▸ **Information**:
=-=-=
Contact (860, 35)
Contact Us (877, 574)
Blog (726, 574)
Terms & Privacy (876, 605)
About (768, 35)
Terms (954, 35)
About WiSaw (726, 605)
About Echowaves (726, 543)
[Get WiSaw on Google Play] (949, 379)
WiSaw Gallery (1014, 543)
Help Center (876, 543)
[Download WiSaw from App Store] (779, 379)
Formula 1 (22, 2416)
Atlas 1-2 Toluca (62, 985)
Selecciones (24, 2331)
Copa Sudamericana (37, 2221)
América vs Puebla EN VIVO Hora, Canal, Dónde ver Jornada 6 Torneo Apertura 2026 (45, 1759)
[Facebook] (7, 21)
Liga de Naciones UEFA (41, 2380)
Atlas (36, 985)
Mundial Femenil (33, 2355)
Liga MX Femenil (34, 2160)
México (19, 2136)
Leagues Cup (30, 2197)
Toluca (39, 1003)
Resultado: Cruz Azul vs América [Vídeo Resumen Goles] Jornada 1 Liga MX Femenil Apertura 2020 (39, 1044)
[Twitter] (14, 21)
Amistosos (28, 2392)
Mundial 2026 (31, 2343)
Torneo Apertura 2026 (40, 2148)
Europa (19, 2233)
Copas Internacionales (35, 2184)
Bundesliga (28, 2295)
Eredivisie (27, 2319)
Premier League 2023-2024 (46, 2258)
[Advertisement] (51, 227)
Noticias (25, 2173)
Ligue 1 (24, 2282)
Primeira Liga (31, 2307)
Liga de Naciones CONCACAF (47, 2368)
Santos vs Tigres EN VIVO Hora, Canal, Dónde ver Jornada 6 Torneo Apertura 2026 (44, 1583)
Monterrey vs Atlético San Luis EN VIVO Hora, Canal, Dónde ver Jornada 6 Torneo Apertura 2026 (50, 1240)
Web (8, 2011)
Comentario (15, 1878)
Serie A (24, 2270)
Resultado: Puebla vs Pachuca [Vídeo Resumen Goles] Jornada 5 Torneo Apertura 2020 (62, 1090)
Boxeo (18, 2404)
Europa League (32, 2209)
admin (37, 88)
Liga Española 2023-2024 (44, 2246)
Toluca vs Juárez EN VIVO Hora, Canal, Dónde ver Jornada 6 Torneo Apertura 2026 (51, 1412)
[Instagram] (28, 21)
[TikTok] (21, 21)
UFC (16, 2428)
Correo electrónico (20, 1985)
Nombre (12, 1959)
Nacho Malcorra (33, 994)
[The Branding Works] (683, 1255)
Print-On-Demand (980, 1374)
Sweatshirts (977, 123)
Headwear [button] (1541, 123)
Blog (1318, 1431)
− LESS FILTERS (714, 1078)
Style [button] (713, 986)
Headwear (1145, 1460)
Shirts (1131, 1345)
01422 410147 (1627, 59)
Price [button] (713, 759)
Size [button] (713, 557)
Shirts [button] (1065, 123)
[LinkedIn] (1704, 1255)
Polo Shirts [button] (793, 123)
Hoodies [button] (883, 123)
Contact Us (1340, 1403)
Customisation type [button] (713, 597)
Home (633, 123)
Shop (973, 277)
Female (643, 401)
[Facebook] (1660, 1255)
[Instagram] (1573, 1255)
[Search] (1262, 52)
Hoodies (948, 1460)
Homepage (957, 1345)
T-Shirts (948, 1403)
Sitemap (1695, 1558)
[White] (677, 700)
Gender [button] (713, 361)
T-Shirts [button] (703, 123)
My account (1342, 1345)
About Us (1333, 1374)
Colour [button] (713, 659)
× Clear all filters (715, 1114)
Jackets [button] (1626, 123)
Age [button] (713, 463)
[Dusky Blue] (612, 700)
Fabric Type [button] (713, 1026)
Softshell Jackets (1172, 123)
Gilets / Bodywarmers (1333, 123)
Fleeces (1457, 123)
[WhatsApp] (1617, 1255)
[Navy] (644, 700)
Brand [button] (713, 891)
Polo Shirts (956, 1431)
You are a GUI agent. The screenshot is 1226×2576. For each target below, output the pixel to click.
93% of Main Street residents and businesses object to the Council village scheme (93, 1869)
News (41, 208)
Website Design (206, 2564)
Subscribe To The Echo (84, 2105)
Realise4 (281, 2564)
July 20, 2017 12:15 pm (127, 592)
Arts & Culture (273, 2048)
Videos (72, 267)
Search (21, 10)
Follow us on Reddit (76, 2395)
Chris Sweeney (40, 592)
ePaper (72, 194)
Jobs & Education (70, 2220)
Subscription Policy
=-=-=
▸ **Description of the task**: Copy the lines above exactly. Start with the line containing "Monterrey vs Atlético", end with the line containing "Sweatshirts (977, 123)", and include both.

▸ **Reply**:
Monterrey vs Atlético San Luis EN VIVO Hora, Canal, Dónde ver Jornada 6 Torneo Apertura 2026 (50, 1240)
Web (8, 2011)
Comentario (15, 1878)
Serie A (24, 2270)
Resultado: Puebla vs Pachuca [Vídeo Resumen Goles] Jornada 5 Torneo Apertura 2020 (62, 1090)
Boxeo (18, 2404)
Europa League (32, 2209)
admin (37, 88)
Liga Española 2023-2024 (44, 2246)
Toluca vs Juárez EN VIVO Hora, Canal, Dónde ver Jornada 6 Torneo Apertura 2026 (51, 1412)
[Instagram] (28, 21)
[TikTok] (21, 21)
UFC (16, 2428)
Correo electrónico (20, 1985)
Nombre (12, 1959)
Nacho Malcorra (33, 994)
[The Branding Works] (683, 1255)
Print-On-Demand (980, 1374)
Sweatshirts (977, 123)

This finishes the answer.